- Born: May 6, 1970 (age 55)
- Occupations: Actor, director
- Notable work: Vilaine Mea Culpa Tandem Candice Renoir Cassandre

= Stéphane Blancafort =

French actor and director

Stéphane Blancafort (born 6 May 1970) is a French actor and director.

== Biography ==
Stéphane Blancafort discovered theatre because of his mother and sport because of his father, both of whom were teachers. He was highly engaged in sport, but eventually turned to theatre and, in 1991, joined the Conservatoire de Montpellier, and later the Conservatoire de Bordeaux.

In 1996, Blancafort created a theatre company, known as Le théâtre du Gaucher, in Pau, Pyrénées-Atlantiques. He directed scenes from several pieces, including those of Pierre Beaumarchais, Yasmina Reza, and Marcel Pagnol.

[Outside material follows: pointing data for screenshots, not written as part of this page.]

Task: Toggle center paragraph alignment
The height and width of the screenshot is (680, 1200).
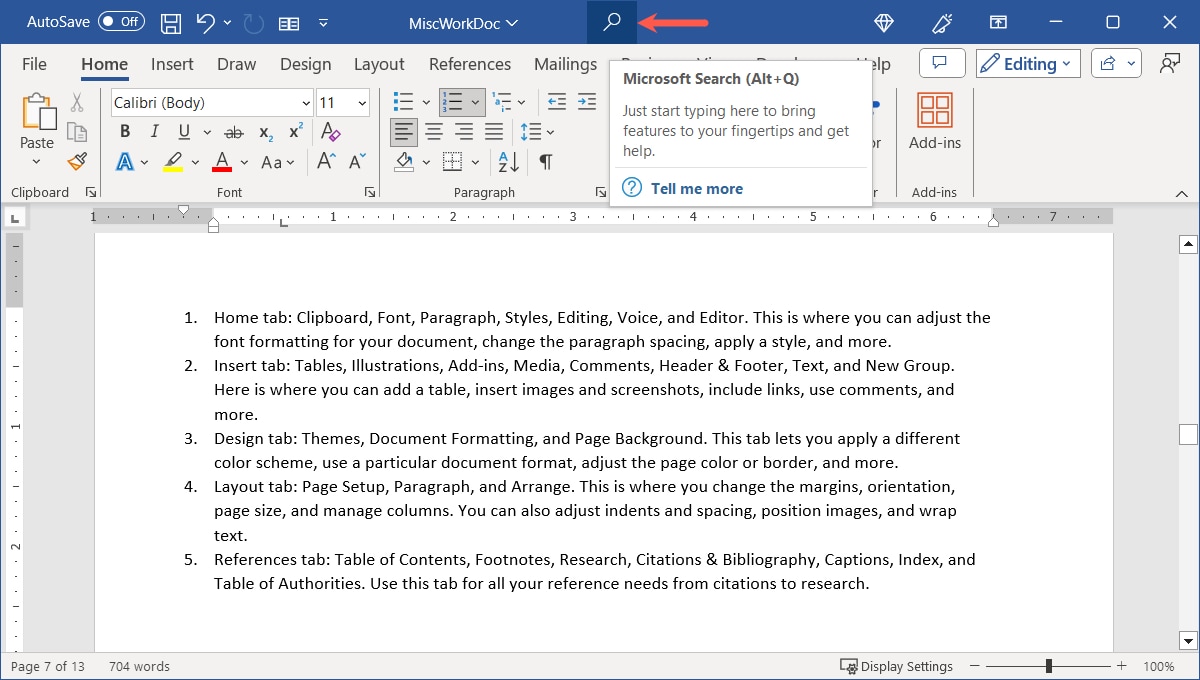Action: 433,131
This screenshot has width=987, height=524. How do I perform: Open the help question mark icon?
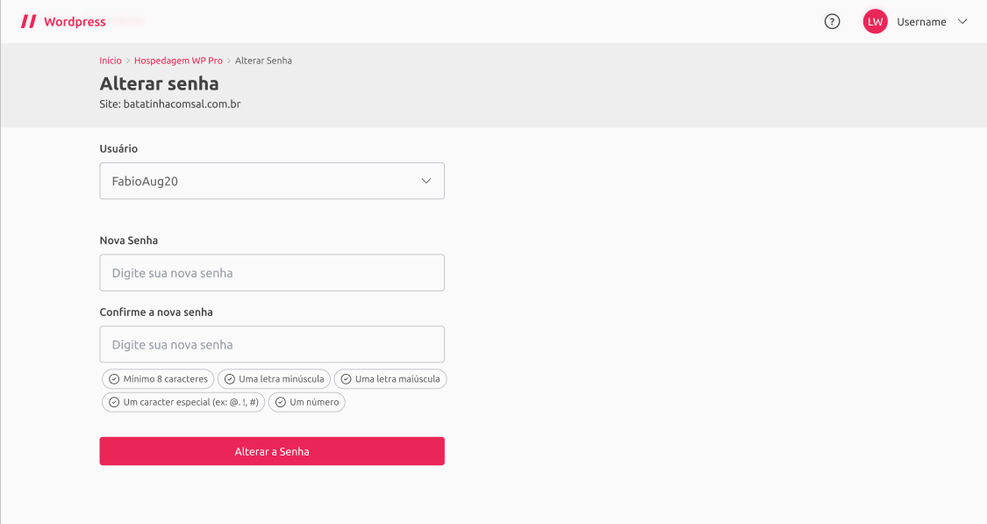[832, 21]
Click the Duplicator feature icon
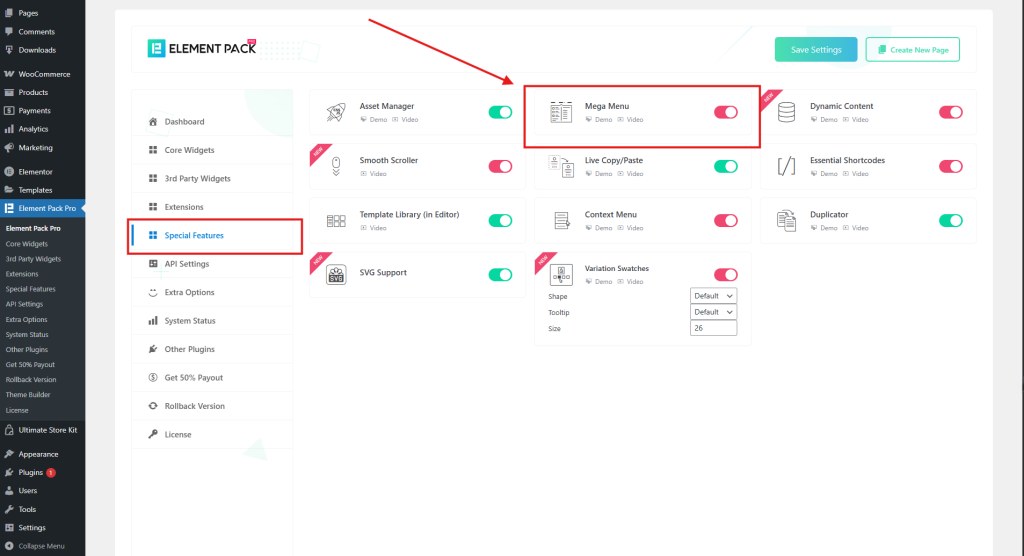Image resolution: width=1024 pixels, height=556 pixels. click(787, 220)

He has also had a career in television, in series like Plus belle la vie and Mafiosa, and in cinema with his work in Mea Culpa and Vilaine.'

In 2014, he received a recurring role on the television series Candice Renoir as the character David Canovas, and in 2016 he was cast for the role of Captain Paul Marchal in Tandem. Together, the series have amassed over 5,000,000 television views.